§ **Task goal**
Copy all the lines of the data that include the word "Enable".

[[ Data supplied open ]]

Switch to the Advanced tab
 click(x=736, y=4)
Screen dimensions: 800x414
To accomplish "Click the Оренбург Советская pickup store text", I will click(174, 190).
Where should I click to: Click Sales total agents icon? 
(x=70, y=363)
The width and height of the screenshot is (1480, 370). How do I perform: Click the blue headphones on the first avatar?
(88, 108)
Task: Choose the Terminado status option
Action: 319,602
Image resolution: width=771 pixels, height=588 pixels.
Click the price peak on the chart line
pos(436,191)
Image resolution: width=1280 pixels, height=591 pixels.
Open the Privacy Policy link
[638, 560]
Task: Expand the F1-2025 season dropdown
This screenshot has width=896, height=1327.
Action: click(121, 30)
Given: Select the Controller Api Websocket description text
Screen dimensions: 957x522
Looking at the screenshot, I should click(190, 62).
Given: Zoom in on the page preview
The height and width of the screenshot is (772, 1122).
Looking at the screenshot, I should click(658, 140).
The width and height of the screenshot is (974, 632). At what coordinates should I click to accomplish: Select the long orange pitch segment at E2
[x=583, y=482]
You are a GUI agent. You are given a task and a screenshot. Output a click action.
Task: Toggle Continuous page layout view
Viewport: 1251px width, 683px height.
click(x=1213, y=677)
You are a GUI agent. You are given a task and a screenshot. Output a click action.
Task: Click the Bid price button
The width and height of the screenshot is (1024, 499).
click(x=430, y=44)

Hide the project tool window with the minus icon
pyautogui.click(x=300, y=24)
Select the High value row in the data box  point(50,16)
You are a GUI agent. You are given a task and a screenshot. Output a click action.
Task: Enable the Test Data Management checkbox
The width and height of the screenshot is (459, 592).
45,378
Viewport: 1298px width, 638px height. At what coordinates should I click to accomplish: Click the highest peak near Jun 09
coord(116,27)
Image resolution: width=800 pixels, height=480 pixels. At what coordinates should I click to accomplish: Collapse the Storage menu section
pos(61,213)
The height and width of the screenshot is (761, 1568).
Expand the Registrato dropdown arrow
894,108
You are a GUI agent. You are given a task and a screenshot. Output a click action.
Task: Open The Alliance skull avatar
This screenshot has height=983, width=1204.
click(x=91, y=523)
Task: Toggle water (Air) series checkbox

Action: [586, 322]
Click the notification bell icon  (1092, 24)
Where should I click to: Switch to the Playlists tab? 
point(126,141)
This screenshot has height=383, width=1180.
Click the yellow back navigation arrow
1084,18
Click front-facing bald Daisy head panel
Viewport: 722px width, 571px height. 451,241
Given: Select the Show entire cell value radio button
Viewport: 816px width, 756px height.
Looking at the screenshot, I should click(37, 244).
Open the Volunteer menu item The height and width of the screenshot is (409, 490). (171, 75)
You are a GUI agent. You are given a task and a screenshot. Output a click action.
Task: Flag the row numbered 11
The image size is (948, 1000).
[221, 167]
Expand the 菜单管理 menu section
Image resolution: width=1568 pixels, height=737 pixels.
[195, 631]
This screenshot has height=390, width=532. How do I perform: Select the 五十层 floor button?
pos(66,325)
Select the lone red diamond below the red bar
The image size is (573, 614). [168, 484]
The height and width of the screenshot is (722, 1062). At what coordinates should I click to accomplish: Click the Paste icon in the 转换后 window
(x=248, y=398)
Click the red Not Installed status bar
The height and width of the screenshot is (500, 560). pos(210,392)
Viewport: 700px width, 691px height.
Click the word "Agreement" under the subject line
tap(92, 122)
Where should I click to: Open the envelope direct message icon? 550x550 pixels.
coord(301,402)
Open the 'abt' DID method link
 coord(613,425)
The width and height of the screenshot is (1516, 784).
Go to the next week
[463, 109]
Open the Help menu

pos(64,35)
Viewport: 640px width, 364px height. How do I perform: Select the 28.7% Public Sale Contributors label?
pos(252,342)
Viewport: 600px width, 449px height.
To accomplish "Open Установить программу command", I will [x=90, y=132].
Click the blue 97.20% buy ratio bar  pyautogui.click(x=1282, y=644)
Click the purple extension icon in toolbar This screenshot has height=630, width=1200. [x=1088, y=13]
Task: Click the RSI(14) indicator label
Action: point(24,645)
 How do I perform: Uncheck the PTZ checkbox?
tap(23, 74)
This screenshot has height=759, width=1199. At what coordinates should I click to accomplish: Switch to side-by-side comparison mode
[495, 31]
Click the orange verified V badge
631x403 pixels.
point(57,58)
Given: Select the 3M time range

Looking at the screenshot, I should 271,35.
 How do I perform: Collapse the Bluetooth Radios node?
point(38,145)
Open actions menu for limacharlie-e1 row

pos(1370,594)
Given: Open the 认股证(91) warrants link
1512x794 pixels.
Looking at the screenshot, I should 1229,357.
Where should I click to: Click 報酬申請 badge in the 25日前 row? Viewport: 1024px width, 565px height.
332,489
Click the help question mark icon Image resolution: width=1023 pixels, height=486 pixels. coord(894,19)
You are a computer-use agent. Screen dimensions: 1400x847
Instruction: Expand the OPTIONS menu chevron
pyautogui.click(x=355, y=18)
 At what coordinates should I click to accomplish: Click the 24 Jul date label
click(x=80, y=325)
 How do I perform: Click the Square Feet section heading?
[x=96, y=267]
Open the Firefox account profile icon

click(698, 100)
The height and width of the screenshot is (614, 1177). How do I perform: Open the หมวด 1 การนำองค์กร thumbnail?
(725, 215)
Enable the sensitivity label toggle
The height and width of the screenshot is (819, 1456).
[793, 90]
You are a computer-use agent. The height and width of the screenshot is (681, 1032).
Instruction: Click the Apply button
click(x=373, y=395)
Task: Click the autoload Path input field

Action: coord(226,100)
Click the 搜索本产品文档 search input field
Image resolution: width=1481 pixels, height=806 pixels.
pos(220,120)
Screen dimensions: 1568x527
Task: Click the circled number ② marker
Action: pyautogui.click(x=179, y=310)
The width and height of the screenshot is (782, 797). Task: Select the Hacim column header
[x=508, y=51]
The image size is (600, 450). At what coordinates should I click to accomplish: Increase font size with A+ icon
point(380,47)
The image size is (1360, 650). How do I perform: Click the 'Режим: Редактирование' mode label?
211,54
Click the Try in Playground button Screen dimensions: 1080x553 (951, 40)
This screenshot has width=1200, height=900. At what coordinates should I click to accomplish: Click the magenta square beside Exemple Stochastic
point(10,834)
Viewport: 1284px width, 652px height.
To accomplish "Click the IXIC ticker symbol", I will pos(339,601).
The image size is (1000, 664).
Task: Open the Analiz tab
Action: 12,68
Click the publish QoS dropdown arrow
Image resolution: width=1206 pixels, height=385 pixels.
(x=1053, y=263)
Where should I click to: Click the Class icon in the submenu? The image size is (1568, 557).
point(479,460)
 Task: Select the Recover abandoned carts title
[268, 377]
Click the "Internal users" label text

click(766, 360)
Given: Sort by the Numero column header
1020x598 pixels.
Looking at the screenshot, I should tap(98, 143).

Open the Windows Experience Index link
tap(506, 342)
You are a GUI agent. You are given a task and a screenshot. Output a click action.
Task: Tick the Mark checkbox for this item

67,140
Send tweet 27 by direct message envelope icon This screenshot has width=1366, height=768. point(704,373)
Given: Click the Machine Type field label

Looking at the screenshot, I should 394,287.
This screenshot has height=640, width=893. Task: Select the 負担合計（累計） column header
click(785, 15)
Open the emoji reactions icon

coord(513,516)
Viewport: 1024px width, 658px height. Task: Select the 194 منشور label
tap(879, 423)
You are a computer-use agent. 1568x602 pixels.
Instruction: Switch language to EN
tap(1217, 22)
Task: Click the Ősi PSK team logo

[[ Data supplied closed ]]

§ **Answer box**
Task: Enable the Test Data Management checkbox
Enable the sensitivity label toggle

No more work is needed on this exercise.